During the winter months, the humidity in your apartment decreases. If you have a humidifier in your apartment home, that's your best bet. No humidifier? No problem! Here are some alternative ideas:
1. Cluster your plants in groups and move them to your bathroom. Plants naturally release water through their leaves by transpiring, so they benefit by being close together. Additionally, they absorb moisture from your shower time!
2. Place your plants on or near a tray of water. But not directly in the water. Place pebbles or stones in the tray to raise the bottom of the pot above the water level in the tray, and place the pots on top of the stones.
3. Mist them - just know you may need to mist multiple times a day to really see any benefit because indoor temperatures evaporate moisture quickly.
Tip: If you begin to see brown leaf tips on your plants, that's a sign of dry air. Increase the humidity around your plants.
In Winter, sunlight is at its lowest due to shorter days. There are there fewer hours of sunlight and rays come in at a lower angle. Be mindful of which plants are getting the adequate sunlight they’re used to. A good spot is a South or West-facing window that gets a good amount of light all day. Additionally, adding supplemental grow lights can't hurt either.
Photo courtesy of Camden: Living room in apartment home at Camden Lakeway
During the colder months, growth slows down and most plants go dormant. With fewer hours of sunlight combined with cooler temps, our plants aren’t as thirsty. Overwatering can cause slow weak growth or worse- root rot and fungus gnats!
My winter watering routine - reduce H20 to once every two weeks. For succulents, every three weeks. In my experience, cacti need watering only once a month (some cacti can go the whole season without water). Although, some winter flowing plants and tropicals will still require regular watering.
Tip: Don’t shock your plants with a cold shower, use room temperature water.
Similar to overwatering, too much fertilizer can harm our plants as well. Less is more in terms of our plant’s winter diets. Be patient and wait until new growth starts in the late winter or early spring- then resume fertilizing.
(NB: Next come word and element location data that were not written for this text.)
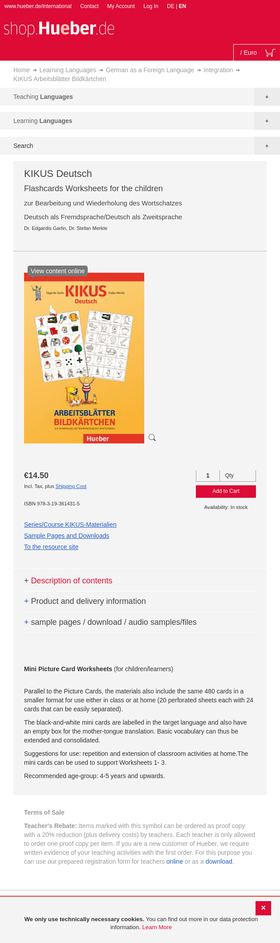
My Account (121, 6)
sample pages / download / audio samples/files (110, 622)
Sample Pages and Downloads (66, 535)
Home (21, 70)
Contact (89, 6)
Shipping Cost (71, 486)
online (174, 861)
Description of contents (68, 580)
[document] (141, 923)
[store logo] (59, 28)
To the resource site (51, 546)
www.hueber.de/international (38, 6)
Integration (218, 70)
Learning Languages (68, 70)
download (219, 861)
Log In (150, 6)
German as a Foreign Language (150, 70)
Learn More (157, 927)
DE (171, 6)
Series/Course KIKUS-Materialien (70, 524)
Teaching (43, 96)
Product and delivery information (85, 601)
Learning (42, 120)
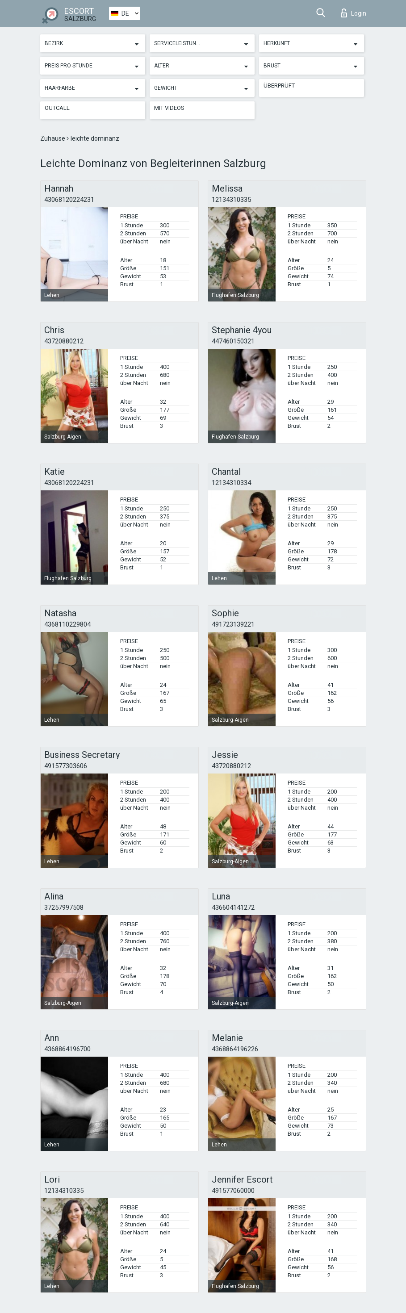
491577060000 (233, 1191)
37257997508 (64, 907)
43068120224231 (69, 200)
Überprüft (279, 85)
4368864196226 (235, 1049)
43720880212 (64, 341)
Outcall (57, 108)
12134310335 (231, 200)
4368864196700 (67, 1049)
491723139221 (233, 624)
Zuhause (53, 138)
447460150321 (233, 341)
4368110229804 (67, 624)
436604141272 (233, 907)
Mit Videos (169, 108)
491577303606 (65, 766)
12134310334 (231, 483)
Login (353, 13)
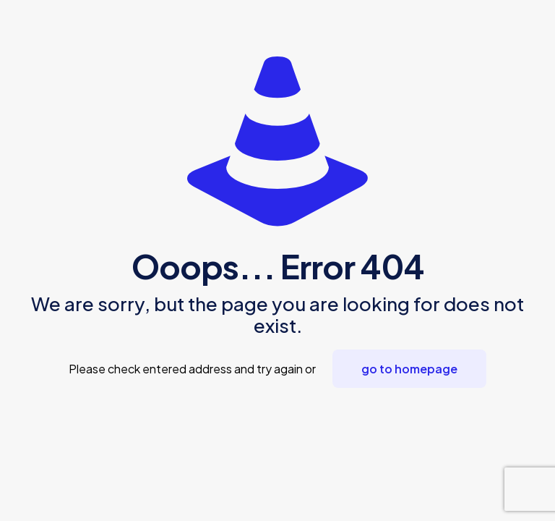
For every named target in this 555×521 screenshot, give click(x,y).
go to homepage (409, 368)
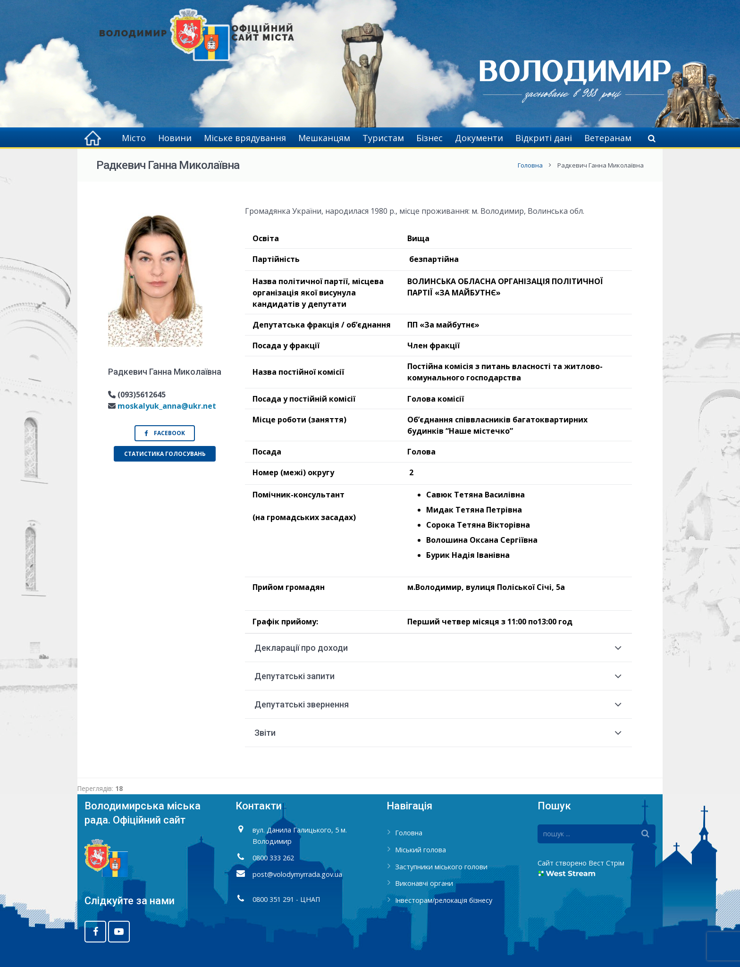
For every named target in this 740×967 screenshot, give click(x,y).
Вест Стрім (606, 862)
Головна (530, 165)
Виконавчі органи (424, 883)
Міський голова (420, 849)
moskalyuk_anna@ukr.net (167, 406)
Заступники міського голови (441, 866)
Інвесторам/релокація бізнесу (443, 900)
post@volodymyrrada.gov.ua (297, 874)
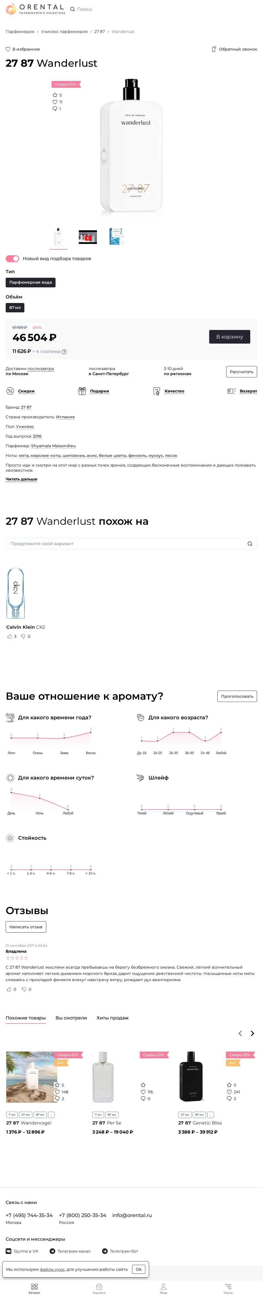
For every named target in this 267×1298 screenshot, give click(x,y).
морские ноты (46, 455)
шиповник (74, 455)
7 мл (12, 1115)
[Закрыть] (208, 232)
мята (24, 455)
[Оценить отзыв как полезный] (9, 636)
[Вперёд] (252, 1033)
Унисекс (25, 426)
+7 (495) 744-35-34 (29, 1215)
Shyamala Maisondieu (53, 445)
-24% (37, 327)
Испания (65, 416)
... (51, 1115)
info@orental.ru (132, 1215)
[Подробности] (64, 352)
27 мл (26, 1115)
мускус (156, 455)
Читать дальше (21, 479)
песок (171, 455)
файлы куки (52, 1269)
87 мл (40, 1115)
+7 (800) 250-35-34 (82, 1215)
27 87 (26, 407)
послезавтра (40, 368)
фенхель (137, 455)
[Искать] (250, 544)
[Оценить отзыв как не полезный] (23, 636)
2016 (37, 436)
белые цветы (112, 455)
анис (92, 455)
Leave them outside on a patio or balcony
If you have moved your plants outside to your patio or balcony during the summer months, bring them in before temperatures reach a low of 55F. Check thoroughly to be sure you aren’t bringing any unwanted pesty roommates into your apartment. Examine both sides of leaves for insects, as well as the stem and soil.
Photo courtesy of Camden: Patio in apartment home at Camden Foxcroft
Tip: Clean the leaves! Use a damp cloth to wipe any standing dust off of your plant. If you have more time, stand the plant in a lukewarm shower for five minutes and then allow the plant to dry fully (make sure the drain holes aren't leaking, which could cause carpet stains) before putting back in its regular location.
Plants are a wonderful addition to any apartment home, helping to clean the air and offering some vibrant color to enjoy year-round. With these Winter plant tips, your apartment plants will live to see the next Spring season and bring you joy throughout the year.